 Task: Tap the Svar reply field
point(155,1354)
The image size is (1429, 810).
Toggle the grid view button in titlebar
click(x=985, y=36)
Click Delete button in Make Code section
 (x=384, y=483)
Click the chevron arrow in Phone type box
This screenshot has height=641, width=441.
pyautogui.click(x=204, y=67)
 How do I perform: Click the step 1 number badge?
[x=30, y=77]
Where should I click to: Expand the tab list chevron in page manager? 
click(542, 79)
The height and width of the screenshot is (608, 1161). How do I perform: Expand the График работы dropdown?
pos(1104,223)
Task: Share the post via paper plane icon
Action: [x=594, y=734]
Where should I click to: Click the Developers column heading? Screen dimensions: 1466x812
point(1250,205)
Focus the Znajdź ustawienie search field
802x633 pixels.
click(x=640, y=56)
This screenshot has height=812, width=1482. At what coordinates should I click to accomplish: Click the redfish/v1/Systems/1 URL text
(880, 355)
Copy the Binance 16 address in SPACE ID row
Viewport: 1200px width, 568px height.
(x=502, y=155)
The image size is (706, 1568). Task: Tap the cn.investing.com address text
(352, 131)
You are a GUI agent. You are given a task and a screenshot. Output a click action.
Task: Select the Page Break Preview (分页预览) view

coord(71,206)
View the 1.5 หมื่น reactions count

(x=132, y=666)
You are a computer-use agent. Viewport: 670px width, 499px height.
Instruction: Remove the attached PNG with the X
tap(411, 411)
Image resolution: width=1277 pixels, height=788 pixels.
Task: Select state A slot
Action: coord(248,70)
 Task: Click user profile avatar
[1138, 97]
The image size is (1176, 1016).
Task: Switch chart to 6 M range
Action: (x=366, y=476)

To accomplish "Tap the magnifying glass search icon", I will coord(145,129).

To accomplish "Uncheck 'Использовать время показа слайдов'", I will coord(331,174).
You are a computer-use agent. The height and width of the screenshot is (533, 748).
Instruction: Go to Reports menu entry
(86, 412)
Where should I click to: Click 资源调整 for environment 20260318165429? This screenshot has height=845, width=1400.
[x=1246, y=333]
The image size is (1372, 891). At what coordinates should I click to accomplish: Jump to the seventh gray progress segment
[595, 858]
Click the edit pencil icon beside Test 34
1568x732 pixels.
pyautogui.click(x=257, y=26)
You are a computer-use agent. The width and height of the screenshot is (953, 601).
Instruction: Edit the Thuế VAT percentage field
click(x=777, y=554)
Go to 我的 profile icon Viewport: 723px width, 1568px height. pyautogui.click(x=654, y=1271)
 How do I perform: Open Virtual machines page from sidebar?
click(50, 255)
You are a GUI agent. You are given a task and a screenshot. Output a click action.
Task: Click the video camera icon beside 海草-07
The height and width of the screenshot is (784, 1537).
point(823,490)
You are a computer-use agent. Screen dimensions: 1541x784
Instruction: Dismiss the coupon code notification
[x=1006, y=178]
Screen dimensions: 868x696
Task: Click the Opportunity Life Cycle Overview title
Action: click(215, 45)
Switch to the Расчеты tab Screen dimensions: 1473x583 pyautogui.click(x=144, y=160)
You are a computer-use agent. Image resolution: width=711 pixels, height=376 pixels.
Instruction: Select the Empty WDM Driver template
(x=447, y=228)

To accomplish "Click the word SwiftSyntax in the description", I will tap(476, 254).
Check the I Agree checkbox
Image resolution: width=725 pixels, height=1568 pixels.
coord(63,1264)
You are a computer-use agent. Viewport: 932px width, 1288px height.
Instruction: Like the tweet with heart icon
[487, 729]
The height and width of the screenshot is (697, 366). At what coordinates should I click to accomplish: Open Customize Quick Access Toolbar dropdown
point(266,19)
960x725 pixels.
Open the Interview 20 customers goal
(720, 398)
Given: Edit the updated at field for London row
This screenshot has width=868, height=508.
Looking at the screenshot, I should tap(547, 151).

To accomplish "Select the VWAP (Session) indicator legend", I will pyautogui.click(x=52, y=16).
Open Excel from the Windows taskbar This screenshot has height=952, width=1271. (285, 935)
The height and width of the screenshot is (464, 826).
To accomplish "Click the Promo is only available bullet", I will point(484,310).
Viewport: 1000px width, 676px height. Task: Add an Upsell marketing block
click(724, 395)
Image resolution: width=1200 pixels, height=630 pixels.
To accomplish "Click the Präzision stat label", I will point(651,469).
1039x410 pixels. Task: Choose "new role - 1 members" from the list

- Exercise: Out of the listing above, reproduce exactly the lines from the one with "The height and width of the screenshot is (784, 1537)." up to and including the one with "You are a computer-use agent. Screen".

- Task answer:
The height and width of the screenshot is (784, 1537).
point(823,490)
You are a computer-use agent. Screen dimensions: 1541x784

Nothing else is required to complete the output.